◆ ENTRIES SHOWN
• • • • •

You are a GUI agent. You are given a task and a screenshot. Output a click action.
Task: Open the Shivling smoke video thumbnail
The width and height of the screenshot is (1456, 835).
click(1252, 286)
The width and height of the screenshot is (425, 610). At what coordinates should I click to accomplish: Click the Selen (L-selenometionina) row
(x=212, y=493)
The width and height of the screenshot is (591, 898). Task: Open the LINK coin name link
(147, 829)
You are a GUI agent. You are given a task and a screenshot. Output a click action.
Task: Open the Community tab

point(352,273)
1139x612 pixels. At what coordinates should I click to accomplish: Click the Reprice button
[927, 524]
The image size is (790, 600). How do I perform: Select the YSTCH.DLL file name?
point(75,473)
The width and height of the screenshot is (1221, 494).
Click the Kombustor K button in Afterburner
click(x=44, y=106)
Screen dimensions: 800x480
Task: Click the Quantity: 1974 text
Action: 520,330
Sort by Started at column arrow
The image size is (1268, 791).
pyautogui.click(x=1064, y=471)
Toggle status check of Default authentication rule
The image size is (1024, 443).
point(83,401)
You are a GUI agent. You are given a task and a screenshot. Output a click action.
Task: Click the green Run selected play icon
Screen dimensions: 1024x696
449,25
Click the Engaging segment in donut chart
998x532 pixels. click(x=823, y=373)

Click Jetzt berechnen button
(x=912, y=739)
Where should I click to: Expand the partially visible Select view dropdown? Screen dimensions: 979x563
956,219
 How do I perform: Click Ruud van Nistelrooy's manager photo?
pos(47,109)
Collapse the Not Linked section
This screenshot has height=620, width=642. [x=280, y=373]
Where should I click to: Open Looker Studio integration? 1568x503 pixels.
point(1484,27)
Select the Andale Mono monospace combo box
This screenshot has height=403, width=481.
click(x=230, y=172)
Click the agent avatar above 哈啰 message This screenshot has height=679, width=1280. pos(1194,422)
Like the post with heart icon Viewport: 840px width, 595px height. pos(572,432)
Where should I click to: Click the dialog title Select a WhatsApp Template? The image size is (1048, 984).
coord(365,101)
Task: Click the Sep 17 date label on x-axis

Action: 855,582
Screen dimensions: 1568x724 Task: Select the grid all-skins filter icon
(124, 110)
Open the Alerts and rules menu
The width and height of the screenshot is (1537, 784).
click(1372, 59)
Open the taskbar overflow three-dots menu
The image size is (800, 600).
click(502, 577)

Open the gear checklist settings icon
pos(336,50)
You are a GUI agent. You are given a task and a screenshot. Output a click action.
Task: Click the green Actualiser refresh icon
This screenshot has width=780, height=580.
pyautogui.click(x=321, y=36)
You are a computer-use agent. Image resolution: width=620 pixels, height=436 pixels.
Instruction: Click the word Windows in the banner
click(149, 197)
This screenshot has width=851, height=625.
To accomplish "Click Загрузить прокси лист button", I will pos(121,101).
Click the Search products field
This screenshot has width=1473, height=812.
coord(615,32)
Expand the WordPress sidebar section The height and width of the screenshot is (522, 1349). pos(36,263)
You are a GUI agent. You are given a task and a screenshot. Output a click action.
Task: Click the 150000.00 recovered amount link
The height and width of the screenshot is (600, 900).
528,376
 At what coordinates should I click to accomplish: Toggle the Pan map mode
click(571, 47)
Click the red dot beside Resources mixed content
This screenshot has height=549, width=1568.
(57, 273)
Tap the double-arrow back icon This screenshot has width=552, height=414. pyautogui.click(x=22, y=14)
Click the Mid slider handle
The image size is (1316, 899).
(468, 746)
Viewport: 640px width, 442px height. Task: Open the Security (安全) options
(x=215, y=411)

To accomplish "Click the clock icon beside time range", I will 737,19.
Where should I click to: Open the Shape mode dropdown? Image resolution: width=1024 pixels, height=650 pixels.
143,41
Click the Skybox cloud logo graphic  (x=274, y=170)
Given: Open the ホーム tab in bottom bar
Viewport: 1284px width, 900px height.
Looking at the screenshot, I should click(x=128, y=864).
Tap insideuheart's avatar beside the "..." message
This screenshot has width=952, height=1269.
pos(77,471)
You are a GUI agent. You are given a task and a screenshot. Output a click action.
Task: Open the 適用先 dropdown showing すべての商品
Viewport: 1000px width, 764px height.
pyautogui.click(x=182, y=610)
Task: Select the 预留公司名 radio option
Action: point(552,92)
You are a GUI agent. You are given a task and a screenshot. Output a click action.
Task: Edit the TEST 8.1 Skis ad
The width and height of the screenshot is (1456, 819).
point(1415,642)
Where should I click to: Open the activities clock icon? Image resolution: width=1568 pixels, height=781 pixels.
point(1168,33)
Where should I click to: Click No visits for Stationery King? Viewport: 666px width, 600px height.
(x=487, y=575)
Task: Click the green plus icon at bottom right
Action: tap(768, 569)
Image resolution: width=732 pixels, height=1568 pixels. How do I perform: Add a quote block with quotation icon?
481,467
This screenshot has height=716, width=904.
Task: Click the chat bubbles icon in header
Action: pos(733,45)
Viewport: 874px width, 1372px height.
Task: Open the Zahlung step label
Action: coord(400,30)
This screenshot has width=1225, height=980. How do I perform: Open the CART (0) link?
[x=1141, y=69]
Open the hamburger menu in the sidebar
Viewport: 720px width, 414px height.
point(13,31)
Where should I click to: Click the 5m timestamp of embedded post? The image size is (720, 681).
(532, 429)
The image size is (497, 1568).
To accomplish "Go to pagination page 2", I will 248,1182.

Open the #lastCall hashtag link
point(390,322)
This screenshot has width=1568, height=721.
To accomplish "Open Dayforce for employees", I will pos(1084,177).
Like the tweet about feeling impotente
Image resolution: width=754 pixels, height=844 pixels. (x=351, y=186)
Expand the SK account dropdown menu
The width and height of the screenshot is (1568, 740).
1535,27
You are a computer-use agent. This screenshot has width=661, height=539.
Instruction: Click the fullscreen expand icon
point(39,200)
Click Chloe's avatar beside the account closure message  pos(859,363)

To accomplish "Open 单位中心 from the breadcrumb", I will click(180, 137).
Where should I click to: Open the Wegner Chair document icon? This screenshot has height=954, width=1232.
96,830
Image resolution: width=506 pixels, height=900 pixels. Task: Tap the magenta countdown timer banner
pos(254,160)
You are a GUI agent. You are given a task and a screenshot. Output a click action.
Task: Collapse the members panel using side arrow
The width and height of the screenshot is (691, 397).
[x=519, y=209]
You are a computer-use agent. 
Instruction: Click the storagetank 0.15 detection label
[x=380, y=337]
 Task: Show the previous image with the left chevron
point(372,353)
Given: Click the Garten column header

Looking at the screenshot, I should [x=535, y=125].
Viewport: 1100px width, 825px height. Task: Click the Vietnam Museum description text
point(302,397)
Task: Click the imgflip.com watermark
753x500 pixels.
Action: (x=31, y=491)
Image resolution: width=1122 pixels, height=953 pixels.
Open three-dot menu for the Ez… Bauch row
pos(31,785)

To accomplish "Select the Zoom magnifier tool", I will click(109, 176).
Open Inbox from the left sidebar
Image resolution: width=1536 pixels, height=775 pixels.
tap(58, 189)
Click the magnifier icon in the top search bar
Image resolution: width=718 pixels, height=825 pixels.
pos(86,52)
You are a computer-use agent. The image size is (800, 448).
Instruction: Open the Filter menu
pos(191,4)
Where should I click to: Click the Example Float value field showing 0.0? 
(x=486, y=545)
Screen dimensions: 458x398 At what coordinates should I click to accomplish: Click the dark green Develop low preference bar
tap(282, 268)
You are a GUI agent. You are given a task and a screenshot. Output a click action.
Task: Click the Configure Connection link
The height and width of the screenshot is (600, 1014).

• • • • •

◆ THE PROBLEM
Scan the records above, then copy out each line that mentions "from".

◆ EXERCISE SOLUTION
To accomplish "Open 单位中心 from the breadcrumb", I will click(180, 137).
Open Inbox from the left sidebar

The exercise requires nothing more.